**Goal of the exercise:** Please output the section of the listing below that opens with the line containing "The image size is (1780, 1150)." and closes with the line containing "Given: Go to previous dates with left arrow", exactly and with nothing else.

**Source records:**
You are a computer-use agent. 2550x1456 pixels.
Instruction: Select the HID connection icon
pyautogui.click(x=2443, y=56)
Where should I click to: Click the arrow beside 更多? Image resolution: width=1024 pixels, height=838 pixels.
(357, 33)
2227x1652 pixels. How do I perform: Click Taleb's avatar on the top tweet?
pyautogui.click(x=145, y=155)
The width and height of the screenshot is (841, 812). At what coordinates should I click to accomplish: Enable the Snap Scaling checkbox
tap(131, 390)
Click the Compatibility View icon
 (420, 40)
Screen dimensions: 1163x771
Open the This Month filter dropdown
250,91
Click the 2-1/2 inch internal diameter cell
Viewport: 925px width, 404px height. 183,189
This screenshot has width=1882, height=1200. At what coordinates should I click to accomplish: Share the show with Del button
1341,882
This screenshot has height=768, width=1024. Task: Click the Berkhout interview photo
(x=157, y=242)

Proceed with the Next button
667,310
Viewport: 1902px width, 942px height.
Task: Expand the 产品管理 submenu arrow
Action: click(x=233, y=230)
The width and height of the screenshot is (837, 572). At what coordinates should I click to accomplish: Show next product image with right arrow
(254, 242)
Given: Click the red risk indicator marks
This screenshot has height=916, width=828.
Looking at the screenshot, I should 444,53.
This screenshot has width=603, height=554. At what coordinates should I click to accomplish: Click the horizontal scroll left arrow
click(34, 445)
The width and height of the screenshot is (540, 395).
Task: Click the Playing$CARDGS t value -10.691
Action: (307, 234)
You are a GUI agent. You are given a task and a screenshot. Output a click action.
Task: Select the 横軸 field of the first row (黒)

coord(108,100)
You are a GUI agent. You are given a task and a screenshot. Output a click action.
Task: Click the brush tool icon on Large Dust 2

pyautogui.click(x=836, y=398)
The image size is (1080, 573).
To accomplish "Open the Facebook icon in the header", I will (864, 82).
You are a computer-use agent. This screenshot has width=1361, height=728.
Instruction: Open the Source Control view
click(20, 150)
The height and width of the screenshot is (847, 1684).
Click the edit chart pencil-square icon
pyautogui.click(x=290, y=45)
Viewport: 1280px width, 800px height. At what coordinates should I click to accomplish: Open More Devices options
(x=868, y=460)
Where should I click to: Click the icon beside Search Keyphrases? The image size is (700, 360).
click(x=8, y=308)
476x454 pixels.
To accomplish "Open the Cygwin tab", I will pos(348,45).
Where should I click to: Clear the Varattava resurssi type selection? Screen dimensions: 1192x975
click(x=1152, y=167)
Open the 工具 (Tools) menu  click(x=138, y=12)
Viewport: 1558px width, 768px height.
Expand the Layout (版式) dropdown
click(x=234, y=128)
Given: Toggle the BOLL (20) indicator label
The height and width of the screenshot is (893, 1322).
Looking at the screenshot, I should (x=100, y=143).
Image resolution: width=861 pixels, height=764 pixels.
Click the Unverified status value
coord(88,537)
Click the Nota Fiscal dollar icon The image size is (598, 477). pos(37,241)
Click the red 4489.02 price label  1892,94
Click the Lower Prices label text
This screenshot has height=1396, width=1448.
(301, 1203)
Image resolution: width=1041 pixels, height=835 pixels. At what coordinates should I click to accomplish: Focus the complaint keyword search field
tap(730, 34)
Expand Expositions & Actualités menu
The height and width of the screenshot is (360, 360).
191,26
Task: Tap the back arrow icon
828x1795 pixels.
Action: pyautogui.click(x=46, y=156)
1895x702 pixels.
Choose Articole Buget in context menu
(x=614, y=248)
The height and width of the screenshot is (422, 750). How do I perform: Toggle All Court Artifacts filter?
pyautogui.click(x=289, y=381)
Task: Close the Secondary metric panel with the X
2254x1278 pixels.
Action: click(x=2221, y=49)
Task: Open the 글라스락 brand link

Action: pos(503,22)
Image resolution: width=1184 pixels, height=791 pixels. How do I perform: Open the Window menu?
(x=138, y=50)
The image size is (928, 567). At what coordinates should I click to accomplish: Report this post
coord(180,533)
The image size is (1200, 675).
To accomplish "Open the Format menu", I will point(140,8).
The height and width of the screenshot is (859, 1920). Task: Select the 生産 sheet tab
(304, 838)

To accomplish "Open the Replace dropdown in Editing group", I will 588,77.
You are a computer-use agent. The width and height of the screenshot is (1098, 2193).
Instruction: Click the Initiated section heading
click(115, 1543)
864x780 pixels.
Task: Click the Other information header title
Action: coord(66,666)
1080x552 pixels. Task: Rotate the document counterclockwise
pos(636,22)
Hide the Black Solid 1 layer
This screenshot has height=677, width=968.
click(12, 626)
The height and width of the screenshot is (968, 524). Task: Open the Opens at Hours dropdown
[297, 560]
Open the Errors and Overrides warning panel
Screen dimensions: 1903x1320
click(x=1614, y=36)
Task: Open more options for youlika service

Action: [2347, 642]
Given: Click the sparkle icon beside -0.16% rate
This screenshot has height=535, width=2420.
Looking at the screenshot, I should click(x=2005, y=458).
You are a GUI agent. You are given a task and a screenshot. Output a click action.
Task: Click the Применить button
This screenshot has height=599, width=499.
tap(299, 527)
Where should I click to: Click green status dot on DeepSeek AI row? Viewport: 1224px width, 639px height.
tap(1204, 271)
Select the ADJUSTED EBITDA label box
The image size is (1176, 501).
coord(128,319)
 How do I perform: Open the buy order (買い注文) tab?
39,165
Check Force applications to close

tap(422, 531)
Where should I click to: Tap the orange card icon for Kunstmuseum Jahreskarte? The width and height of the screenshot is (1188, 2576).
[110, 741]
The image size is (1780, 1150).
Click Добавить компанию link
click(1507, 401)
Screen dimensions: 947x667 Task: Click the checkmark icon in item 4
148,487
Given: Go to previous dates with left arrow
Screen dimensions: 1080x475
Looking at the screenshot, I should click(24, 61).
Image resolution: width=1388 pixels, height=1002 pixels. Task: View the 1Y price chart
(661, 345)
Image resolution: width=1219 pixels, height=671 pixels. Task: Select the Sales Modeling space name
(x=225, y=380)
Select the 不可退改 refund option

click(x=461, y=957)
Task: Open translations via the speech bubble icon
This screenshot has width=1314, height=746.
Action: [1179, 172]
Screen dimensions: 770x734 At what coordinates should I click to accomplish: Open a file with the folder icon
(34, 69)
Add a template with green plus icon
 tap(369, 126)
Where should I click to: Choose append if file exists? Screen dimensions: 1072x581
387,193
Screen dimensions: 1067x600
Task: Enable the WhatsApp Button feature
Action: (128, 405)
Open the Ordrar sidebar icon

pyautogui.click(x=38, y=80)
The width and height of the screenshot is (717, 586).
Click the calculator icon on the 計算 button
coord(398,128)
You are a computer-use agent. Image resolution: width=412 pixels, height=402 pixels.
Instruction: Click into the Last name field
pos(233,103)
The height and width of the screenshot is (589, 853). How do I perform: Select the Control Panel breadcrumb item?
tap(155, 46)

**Solution to this problem:**
The image size is (1780, 1150).
Click Добавить компанию link
click(1507, 401)
Screen dimensions: 947x667 Task: Click the checkmark icon in item 4
148,487
Given: Go to previous dates with left arrow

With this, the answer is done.